TASK →
The result should be the line with "Gooisch lekkers (111, 2024)" followed by every remaining line of the entries, each reproduced exactly, with nothing else.

Saved entries:
::::

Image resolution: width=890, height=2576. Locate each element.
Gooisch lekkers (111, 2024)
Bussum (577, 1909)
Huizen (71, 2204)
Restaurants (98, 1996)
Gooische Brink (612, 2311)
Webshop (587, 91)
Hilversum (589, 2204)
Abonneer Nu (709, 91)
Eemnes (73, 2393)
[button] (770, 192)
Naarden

::::

FINAL ANSWER →
Gooisch lekkers (111, 2024)
Bussum (577, 1909)
Huizen (71, 2204)
Restaurants (98, 1996)
Gooische Brink (612, 2311)
Webshop (587, 91)
Hilversum (589, 2204)
Abonneer Nu (709, 91)
Eemnes (73, 2393)
[button] (770, 192)
Naarden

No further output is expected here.